2. Setelah instrumen ditemukan, periksalah instrumen tersebut, apakah kontennya sesuai dengan keperluan? Apakah variabel-variabel sama? Apakah ada konten yang hilang? Apakah ketepatan cukup? Dapatkah instrumen tersebut diperoleh pada waktu yang tepat? Mampukah atau terjangkaukah?
3. Jika tidak ditemukan instrumen yang dimaksud atau instrumen yang ada tidak memadai, maka untuk keperluan evaluasi program yang dilakukan tentulah membuat sendiri rancangan instrumennya. 4. Buatlah tabel kisi-kisi, konten sesuai dengan variabel yang telah ditentukan
ketepatannya. Keputusan apa yang akan bergantung pada hasil pengukurannya? Siapakah respondennya akan menentukan bahasa yang akan dipakai? Analisisnya bagaimana? Bagaimana daya rekam instrumen? dan lain-lain.
5. Membuat konsep (draft) instrumen, periksalah konsep tersebut, cek kejelasan dan kemudahan membacanya, dan lakukan revisi konsep. 6. Lakukan ujicova instrumen untuk memeriksa validitas dan realibilitasnya, apakah sudah memenuhi syarat-syarat atau belum lakukan cek dan recek, sehingga validitas dan reliabilitas yang diharapkan tercapai. Arikunto (1988:71-74) memaparkan langkah-langkah dalam menyusun instrumen pengumpulan data sebagai berikut: (1) merumuskan tujuan, (2) membuat kisi-kisi instrumen, (3) menuliskan butir-butir instrumen, dan (4) menyunting instrumen.
1. Merumuskan tujuan.
Evaluator haruslah merumuskan tujuan yang akan dicapai dengan instrumen yang akan disusun. Tahapan ini diperlukan untuk menyusun instrumen karena tanpa tahu apa data yang terkumpul, apa yang harus dilakukan sesudah itu, apa fungsi setiap jawaban dalam setiap butir dan sebagainya.
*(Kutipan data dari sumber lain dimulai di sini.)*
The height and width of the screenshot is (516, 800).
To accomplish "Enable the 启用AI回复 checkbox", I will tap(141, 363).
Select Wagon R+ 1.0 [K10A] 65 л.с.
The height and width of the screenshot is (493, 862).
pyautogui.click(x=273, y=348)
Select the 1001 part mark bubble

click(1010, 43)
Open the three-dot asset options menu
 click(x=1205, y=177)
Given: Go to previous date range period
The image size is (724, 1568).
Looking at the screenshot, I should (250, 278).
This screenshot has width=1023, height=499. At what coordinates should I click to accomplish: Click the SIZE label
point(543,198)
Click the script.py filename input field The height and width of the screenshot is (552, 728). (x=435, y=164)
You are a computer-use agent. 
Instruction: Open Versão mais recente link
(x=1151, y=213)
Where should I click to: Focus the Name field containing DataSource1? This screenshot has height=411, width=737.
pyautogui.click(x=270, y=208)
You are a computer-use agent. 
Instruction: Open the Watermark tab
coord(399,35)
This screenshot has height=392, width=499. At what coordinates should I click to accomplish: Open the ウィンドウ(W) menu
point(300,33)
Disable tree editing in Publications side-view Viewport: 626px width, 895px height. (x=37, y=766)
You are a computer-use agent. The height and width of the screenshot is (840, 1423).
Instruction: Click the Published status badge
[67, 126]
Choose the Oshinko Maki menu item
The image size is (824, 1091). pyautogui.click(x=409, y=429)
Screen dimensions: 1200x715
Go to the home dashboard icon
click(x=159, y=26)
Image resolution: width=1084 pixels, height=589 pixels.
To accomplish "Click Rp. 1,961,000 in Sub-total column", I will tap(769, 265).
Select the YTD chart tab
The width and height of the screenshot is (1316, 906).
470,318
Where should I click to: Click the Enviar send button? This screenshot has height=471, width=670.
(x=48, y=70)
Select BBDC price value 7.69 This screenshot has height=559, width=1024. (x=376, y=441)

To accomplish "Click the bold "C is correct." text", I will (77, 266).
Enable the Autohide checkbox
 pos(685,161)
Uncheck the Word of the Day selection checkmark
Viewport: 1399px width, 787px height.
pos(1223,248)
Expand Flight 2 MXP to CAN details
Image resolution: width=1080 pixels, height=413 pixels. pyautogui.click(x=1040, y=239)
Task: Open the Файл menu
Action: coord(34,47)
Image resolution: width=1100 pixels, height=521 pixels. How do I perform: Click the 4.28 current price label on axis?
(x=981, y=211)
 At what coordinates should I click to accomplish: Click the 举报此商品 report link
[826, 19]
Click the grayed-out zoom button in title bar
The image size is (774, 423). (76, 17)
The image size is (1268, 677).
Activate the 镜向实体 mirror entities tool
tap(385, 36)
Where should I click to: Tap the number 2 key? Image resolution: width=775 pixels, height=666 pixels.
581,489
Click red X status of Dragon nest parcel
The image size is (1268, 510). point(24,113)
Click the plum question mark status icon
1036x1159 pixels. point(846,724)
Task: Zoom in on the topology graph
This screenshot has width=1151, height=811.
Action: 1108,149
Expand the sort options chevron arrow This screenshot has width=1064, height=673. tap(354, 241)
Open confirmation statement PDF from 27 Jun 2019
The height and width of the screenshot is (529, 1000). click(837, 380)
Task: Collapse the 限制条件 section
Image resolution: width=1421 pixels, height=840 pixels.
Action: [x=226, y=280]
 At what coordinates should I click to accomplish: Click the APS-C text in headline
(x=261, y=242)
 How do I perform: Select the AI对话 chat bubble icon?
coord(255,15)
2. Membuat kisi-kisi instrumen.
Tahapan berikutnya adalah membuat kisi-kisi instrumen yang berisikan perincian tentang variabel atau aspek yang diukur dalam evaluasi program dan jenis instrumen yang akan digunakan untuk mengambil data dari variabel atau aspek yang diukur tersebut.
3. Menuliskan butir-butir instrumen.
Tahapan berikutnya setelah menuliskan kisi-kisi instrumen maka langkah berikutnya adalah menuliskan butir-butir instrumen yang merujuk kepada kisi-kisi yang telah disusun.
4. Menyunting instrumen.
Apabila pembuatan butir-butir instrumen sudah selesai dilakukan, maka evaluator melakukan pekerjaan terakhir dari penyusunan instrumen yaitu mengadakan penyuntingan (editing). Hal-hal yang diperhatikan dalam tahapan menyunting ini adalah:
a. Mengurutkan butir menurut sistematika yang dikehendaki evalu-ator untuk mempermudah pengolahan data.
b. Menuliskan petunjuk pengisian, identitas dan sebagainya.
c. Membuat pengantar permohonan pengisian instrumen yang akan ditunjukkan kepada responden.